Midterm 2 Practice Problems Release Notes
PMT2 = "Practice Midterm 2 problems"
Success
While we're releasing all of the solutions with the notebooks, we recommend you don't use those until you finish the whole practice exam, or if you get stumped on an exercise for an extended period of time. Learning how to resolve and hunt down those issues on your own is the skill you need to build in order to prepare for the exam.
Note
You're free to discuss these practice exams openly and share your code with classmates. Connecting with others on Piazza may help you think through alternative approaches to problems.

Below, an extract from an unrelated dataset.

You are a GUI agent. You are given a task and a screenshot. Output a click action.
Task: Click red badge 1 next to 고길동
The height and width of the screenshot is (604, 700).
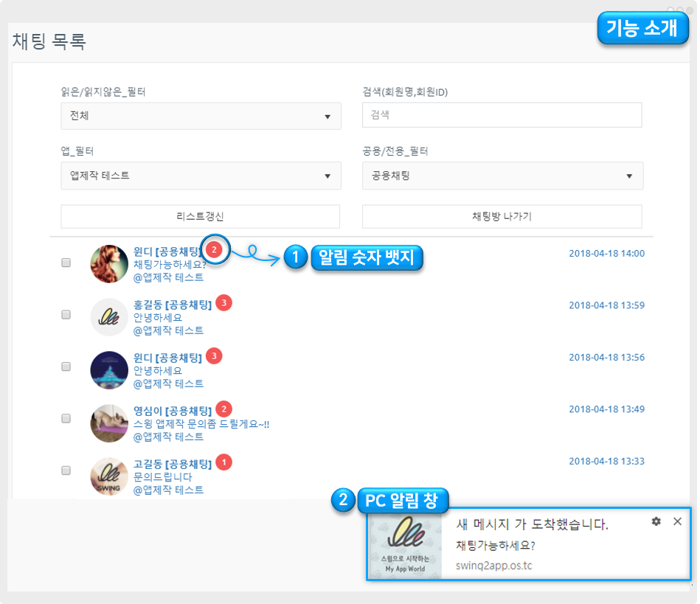point(224,462)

NOTE NEW EXAM FORMAT -- PLEASE READ!!!
Prior to the Fall 2024 semester, most problems were written to be able to be solved with either Pandas or SQL, with varying levels of difficulty. Starting with the Fall 2024 MT2, each exercise specifies that you use either Pandas, or SQL.
This requirement means students need to prepare for both in order to answer all of the exercises.
Practice Exam Solutions
Special Example Exam: PMT2-EX1(MT2 SQLite and Pandas)

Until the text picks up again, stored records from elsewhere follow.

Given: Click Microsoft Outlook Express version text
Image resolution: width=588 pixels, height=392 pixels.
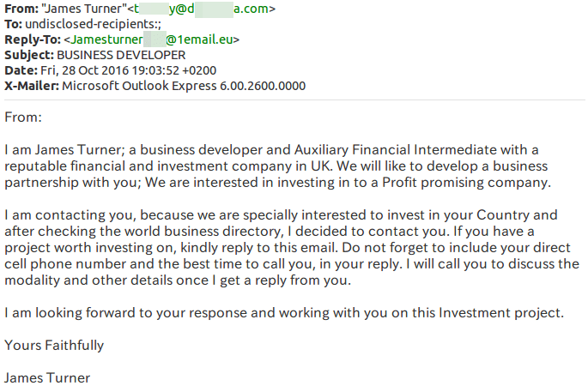Looking at the screenshot, I should click(x=184, y=86).
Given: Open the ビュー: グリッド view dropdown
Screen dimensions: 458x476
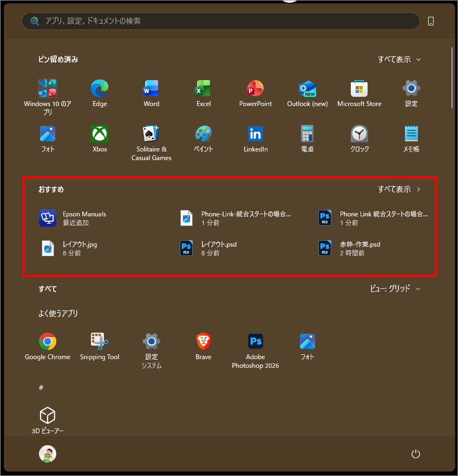Looking at the screenshot, I should click(x=395, y=289).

- Note: this is a quick demo created to show you what Pandas or SQL-only exercises look like
- Topic: Star Wars
- Key skills: SQL, Pandas
PMT2-SP25
More solutions from TA testing - placeholder, releasing by 10/15
- 11 exercises; 22 available points; 14 points required for 100%; Time limit 4 hours
- Topic: Data Deidentification. This exam mimics the process of exploring and extracting data from a university database for third-party research.
- Key skills: SQL, Basic Python, pandas, and NumPy
PMT2-FA24
More solutions from TA testing - placeholder, releasing by 10/15
- 10 exercises; 17 available points; 12 points required for 100%; Time limit 4 hours
- Topic: Netflix and Bills. In this notebook you will evaluate whether there is a relationship between the programming that is distributed by Netflix and the financial performance of the firm.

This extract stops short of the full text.